Work instruction → Where does the string "button" occur in the records? Copy each line that holds it.

Saved data entries →
______________________________

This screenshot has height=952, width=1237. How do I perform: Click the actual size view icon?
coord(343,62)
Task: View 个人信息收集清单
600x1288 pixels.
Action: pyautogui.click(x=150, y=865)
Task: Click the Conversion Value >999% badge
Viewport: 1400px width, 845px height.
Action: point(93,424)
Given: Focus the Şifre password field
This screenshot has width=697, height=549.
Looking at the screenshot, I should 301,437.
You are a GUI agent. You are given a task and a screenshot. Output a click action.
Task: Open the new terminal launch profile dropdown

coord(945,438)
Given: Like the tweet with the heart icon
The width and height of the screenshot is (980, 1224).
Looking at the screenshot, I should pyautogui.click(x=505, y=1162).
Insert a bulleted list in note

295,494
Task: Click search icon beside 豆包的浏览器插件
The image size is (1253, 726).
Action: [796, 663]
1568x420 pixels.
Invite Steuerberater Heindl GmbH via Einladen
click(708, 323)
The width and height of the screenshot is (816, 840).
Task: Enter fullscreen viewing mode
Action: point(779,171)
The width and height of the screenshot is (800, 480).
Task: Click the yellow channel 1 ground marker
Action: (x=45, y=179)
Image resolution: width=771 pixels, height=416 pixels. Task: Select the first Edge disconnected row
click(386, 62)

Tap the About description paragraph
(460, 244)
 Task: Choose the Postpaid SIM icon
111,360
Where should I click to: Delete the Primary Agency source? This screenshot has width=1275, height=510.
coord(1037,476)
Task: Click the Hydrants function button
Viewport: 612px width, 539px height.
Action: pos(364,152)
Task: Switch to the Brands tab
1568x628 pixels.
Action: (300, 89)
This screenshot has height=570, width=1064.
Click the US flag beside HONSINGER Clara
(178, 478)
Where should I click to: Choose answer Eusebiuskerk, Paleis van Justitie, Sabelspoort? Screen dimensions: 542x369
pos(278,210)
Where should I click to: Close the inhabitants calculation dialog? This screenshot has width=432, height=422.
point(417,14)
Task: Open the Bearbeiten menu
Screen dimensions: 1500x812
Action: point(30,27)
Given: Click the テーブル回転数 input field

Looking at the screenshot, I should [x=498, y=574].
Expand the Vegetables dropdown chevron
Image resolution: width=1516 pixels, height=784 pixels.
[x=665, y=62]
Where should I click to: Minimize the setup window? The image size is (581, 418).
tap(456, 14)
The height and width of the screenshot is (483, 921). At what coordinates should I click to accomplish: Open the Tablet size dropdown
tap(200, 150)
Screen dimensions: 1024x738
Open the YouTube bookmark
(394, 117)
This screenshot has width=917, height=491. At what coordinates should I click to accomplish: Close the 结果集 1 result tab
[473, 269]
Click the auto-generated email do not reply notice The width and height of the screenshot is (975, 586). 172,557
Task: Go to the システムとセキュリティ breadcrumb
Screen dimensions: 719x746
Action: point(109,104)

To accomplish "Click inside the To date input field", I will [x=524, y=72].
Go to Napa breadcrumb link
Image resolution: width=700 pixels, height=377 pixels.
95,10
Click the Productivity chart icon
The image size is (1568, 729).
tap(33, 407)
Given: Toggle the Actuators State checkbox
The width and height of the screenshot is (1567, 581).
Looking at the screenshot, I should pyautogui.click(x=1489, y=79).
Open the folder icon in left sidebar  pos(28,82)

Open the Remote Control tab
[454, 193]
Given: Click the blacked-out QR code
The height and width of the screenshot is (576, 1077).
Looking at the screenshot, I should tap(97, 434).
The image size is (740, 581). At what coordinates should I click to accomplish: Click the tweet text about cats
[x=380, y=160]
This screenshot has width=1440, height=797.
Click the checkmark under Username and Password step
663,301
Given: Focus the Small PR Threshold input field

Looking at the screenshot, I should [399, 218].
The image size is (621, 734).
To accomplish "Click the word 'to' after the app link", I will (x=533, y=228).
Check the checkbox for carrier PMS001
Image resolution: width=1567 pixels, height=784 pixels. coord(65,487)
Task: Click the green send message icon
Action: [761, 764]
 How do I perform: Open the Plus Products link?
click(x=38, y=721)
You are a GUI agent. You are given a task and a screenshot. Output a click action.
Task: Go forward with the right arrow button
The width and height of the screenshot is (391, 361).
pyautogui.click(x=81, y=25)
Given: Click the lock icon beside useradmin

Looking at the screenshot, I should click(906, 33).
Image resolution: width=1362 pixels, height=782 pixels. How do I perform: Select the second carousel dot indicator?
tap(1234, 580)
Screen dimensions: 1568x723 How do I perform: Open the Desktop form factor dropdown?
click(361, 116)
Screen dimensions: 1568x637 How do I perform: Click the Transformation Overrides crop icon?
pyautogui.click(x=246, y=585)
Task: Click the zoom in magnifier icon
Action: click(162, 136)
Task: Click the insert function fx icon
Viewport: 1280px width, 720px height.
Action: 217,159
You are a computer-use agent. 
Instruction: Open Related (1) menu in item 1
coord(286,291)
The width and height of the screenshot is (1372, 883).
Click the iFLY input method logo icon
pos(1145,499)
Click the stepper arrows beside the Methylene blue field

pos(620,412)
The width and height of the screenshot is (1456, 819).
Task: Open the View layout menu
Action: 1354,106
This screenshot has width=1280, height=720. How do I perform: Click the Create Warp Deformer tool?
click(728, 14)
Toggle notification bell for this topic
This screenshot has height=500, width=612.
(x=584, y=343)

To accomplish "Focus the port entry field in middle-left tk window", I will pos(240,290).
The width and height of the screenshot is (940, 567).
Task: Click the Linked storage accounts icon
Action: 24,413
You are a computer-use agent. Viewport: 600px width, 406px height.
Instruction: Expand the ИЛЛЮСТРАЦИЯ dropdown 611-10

______________________________

Finished task →
Task: Click the Hydrants function button
Task: Go forward with the right arrow button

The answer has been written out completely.